How To Identify Early American Folk Art

There are many types of folk art out there!

We’ve all seen mass-produced items masquerading as handmade folk art, with Early American styles particularly popular. While bar code and country of origin stickers are certainly dead giveaways that an item is not antique folk art, the attributes that reveal a piece to be authentic are often mysterious. Have a look at some of the defining features that truly mark something as folk art.

Basket-weaving is a dying art in most parts of North America. Via/ State Archives of Florida

What Is Folk Art?

While a modern block print fabric from India is just as much a piece of folk art as a 19th century paper cut-out profile or a handmade decoy duck, there are some defining factors to each that make them unique.
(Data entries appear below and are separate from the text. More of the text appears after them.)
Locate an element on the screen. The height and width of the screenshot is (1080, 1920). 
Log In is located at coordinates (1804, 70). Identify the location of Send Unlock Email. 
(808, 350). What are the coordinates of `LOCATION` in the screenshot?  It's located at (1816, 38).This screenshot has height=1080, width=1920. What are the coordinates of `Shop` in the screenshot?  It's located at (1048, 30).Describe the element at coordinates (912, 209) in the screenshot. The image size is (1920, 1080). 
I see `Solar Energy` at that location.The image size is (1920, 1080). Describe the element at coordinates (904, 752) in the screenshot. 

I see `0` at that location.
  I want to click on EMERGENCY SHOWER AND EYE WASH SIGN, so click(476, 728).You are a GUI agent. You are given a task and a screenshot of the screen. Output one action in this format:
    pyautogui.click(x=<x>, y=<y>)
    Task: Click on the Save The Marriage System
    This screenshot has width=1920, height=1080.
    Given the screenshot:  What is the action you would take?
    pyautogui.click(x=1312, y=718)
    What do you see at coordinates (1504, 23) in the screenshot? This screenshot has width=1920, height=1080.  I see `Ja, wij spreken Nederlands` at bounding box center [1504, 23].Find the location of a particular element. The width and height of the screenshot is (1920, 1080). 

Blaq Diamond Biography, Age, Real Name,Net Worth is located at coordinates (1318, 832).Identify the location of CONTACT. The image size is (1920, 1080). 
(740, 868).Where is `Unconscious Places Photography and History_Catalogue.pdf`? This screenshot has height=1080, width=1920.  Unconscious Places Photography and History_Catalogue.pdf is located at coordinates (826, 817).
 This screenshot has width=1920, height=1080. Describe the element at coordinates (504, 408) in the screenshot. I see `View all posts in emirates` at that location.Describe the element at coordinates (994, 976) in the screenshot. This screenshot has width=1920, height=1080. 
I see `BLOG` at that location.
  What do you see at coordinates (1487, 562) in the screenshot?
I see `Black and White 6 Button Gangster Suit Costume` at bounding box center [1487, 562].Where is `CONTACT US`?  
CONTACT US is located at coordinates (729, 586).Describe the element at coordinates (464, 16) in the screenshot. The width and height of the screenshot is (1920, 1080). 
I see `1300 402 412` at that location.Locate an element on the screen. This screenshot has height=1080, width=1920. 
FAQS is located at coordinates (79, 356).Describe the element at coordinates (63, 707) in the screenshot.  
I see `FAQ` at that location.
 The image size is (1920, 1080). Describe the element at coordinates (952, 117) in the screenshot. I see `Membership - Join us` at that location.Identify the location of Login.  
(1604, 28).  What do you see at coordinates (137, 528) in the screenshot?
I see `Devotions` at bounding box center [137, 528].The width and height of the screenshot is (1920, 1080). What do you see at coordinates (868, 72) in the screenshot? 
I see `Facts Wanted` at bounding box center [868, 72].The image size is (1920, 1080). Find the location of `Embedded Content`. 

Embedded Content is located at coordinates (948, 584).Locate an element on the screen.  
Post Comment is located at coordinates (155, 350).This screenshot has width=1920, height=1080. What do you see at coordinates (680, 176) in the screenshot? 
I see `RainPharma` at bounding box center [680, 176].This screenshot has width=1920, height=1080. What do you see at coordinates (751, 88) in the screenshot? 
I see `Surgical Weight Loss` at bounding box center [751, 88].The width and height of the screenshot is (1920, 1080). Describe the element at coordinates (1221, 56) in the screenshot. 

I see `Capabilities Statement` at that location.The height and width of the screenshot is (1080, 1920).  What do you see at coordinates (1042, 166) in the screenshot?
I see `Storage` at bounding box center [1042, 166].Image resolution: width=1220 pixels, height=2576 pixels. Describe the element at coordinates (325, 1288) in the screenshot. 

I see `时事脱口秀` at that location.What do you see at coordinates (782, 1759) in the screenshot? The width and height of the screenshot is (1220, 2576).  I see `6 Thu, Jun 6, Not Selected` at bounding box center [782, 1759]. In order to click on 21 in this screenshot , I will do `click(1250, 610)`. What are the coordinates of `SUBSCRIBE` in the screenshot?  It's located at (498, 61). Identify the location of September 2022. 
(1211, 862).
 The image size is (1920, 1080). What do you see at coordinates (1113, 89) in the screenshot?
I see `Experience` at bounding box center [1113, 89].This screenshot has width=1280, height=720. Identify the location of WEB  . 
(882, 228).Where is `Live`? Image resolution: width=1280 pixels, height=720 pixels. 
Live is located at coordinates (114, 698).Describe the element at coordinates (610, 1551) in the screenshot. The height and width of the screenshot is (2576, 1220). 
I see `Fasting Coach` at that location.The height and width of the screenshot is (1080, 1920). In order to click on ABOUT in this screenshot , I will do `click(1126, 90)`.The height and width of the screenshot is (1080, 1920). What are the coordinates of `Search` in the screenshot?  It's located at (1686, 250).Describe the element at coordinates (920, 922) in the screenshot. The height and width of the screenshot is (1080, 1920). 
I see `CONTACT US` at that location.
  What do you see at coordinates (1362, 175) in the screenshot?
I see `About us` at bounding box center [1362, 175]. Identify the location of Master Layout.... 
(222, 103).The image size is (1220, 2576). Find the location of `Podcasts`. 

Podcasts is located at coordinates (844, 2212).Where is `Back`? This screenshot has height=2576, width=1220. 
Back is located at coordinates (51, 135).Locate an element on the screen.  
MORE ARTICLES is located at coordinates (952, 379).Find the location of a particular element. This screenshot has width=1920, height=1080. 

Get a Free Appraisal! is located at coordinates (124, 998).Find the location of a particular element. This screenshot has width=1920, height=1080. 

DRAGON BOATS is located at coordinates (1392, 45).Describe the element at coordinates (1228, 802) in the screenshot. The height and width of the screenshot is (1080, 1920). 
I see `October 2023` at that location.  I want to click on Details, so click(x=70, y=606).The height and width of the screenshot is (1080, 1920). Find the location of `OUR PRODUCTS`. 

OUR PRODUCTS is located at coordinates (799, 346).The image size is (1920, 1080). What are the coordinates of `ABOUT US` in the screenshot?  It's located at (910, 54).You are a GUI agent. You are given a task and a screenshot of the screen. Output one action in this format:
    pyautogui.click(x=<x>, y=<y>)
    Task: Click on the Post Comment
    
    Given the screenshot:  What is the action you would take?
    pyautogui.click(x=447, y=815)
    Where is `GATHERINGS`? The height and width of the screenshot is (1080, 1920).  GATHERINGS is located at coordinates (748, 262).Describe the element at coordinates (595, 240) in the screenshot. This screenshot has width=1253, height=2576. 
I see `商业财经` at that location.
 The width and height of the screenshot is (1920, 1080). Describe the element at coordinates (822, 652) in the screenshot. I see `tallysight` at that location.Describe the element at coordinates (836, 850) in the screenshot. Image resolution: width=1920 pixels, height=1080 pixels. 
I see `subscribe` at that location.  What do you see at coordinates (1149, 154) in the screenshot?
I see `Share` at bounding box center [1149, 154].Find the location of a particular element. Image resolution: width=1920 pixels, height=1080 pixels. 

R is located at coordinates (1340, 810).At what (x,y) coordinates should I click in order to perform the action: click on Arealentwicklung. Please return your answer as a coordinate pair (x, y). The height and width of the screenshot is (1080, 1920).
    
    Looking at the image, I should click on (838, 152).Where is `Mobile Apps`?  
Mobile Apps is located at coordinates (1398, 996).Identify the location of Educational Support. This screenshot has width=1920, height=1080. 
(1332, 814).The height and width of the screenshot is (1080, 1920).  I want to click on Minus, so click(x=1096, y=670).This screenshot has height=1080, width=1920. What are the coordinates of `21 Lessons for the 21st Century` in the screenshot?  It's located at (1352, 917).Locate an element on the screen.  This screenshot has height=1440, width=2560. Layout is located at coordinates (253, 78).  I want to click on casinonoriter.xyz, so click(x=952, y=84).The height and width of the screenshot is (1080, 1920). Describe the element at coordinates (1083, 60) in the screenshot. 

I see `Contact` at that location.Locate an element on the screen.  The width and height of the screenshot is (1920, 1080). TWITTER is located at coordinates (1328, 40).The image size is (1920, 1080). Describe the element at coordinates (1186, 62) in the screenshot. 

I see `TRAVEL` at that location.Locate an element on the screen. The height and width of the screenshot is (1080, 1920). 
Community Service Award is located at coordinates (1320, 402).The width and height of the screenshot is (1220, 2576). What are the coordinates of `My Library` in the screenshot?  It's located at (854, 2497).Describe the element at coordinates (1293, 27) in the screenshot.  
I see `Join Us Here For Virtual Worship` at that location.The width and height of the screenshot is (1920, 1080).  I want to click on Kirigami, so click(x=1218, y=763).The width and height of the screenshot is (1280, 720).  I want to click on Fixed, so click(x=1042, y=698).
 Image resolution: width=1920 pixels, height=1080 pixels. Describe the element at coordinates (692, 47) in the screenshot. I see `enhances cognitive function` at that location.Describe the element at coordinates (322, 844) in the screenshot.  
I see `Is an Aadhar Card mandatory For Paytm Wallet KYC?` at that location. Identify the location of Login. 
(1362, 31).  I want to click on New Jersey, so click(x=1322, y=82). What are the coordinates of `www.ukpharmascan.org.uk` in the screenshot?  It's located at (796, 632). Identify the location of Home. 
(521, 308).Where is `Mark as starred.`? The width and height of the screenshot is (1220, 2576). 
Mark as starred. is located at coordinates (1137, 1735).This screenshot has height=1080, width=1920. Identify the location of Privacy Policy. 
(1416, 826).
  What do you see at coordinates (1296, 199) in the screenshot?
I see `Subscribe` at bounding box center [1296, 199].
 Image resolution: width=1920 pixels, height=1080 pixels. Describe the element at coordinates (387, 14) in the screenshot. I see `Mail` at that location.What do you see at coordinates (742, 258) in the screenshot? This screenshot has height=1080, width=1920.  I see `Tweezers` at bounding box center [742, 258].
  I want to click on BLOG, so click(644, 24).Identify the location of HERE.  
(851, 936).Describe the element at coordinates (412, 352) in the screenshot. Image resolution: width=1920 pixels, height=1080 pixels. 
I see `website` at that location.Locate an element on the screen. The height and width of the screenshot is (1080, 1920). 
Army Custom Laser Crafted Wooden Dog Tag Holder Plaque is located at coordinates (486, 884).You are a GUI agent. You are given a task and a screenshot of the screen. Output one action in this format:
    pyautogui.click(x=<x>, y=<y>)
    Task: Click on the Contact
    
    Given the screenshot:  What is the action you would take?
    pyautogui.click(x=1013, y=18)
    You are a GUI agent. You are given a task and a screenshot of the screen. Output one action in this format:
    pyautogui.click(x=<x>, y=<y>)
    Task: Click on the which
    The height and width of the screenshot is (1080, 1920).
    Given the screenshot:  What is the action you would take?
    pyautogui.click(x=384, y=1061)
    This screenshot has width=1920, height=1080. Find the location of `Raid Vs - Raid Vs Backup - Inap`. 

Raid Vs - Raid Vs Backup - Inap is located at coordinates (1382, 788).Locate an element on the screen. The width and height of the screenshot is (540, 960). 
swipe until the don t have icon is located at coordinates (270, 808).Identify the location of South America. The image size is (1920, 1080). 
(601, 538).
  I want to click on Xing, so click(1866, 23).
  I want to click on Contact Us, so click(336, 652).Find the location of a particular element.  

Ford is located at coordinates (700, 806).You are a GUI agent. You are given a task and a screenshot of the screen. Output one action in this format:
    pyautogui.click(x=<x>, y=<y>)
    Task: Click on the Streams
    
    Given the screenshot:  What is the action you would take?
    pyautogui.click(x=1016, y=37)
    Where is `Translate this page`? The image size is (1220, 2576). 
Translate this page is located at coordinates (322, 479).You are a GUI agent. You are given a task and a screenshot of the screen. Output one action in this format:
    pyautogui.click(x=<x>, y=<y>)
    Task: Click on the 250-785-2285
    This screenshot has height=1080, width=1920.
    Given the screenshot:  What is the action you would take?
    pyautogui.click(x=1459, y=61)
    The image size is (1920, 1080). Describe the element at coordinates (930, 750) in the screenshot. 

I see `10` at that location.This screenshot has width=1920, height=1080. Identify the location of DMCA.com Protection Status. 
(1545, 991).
Sometimes these items will also be called primitive art, as the techniques utilized unusual materials or inconsistent techniques.

While we might assume that anything homemade could be defined as folk art, that isn’t always the case. Items of folk art are often made entirely by hand, but will not only reference the process, but also the tradition behind the style. For instance, many folk artists will stick to patterns and shapes that have been commonly made by people in their family, trade, or area for generations. Thus, each piece has a style that links it to previous works of art.

Unlike fine artists, who receive training in techniques and materials that enable them to make professional quality works, many folk artists work in styles that arose within a lack of resources, such as handmade baskets which use only wild grasses and cost nothing, but time.

Tramp art is a variety of folk art that utilizes cigar boxes and match sticks as they were readily available on the cheap. Pieces like these were most often not made by tramps at all. Via/ Wiki Commons

There is a school of thought which places the rise of folk art at the center of the industrial revolution, with artists producing works to copy mass-produced items and consumers becoming accustomed to decorations of every ilk due to widespread mechanization.